> What you should do
Using the material below, repeat exactly the lines from the one with "Screen dimensions: 1221x564" through the one with "Task: Preview the Circle exercise", ends included, without any images.

> Information provided
>>
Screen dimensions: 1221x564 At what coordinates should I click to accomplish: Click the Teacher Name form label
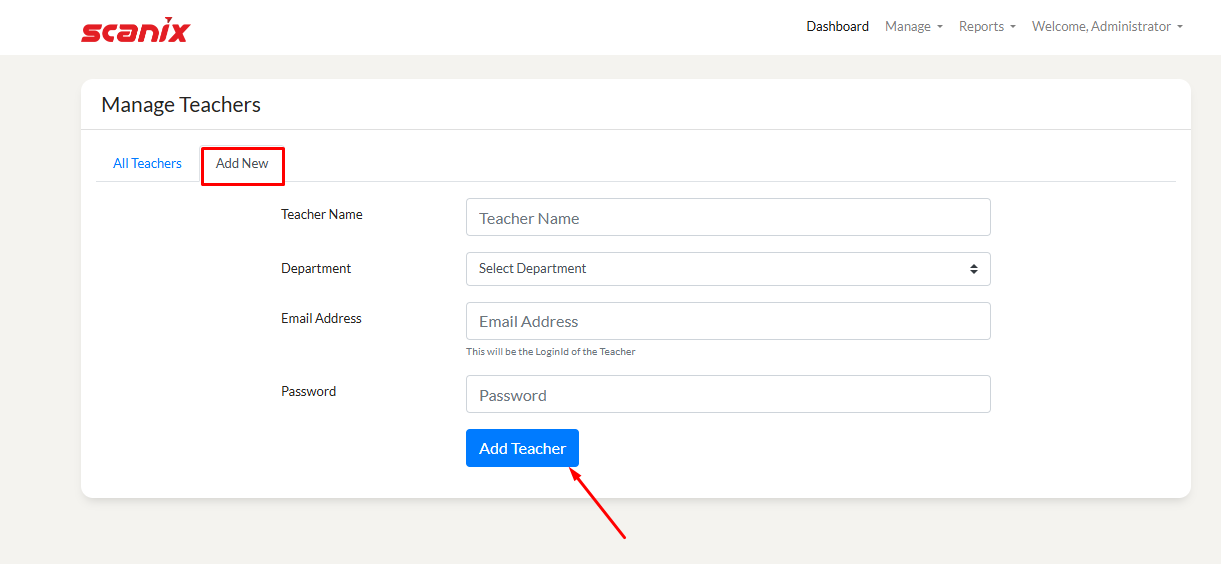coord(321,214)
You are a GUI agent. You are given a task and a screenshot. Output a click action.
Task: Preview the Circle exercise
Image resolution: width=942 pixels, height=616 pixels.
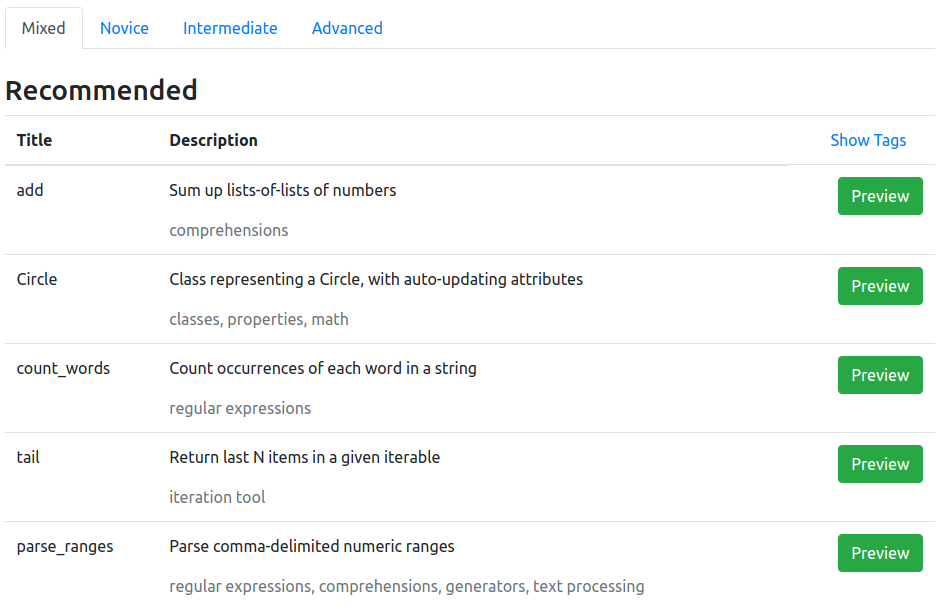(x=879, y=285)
<<
>>
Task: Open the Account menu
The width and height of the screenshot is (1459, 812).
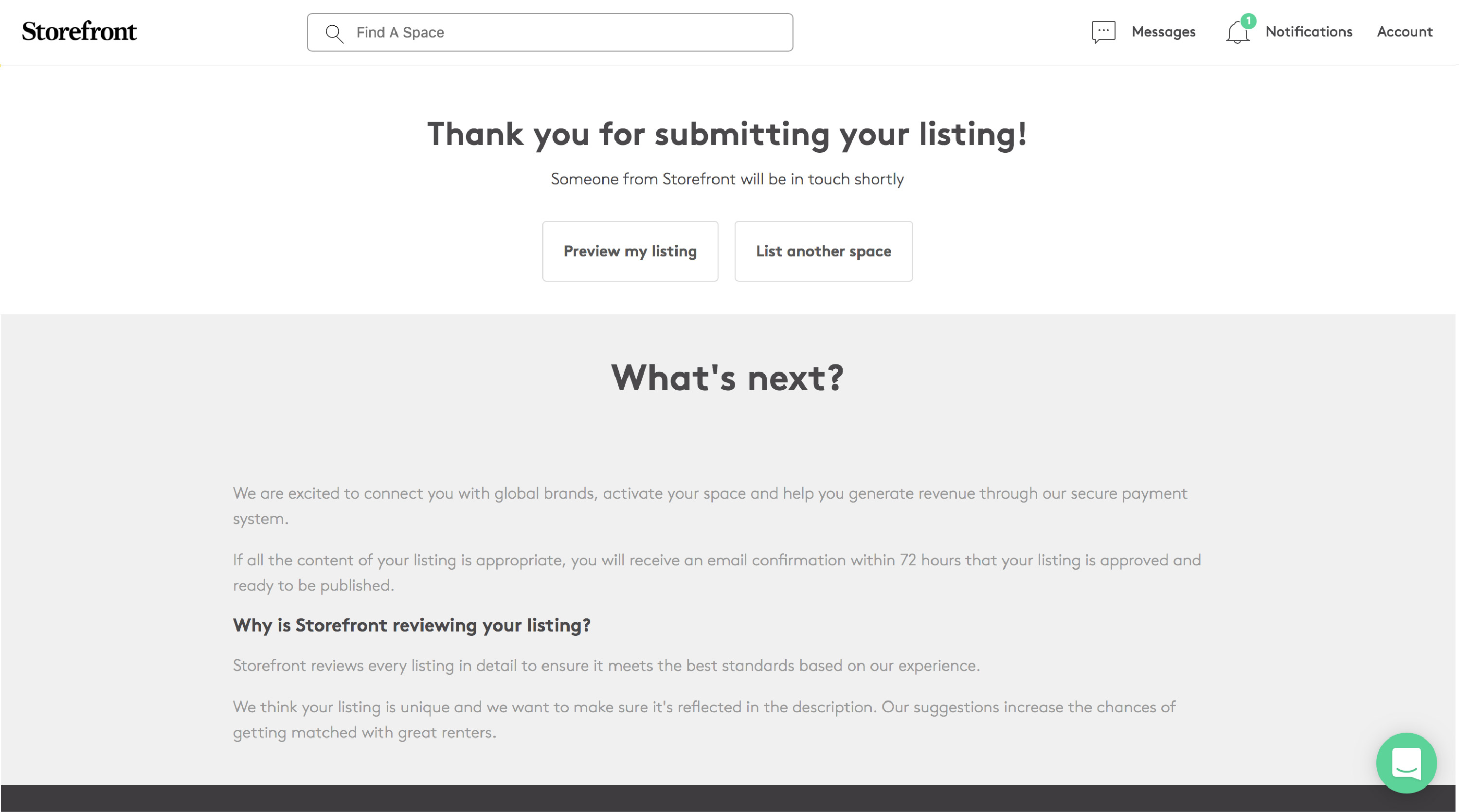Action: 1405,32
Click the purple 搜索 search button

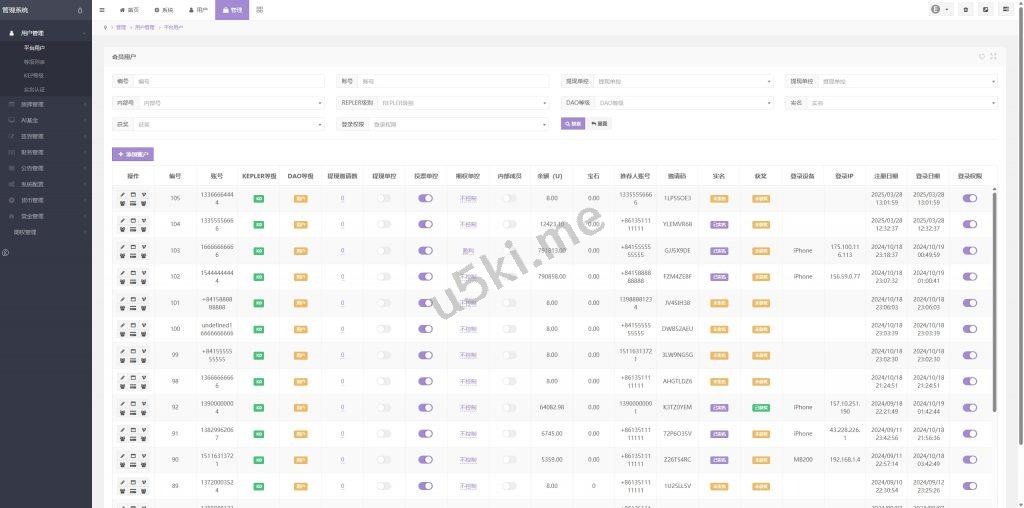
<<
> Task solution
Screen dimensions: 1221x564 At what coordinates should I click to accomplish: Click the Teacher Name form label
coord(321,214)
You are a GUI agent. You are given a task and a screenshot. Output a click action.
Task: Preview the Circle exercise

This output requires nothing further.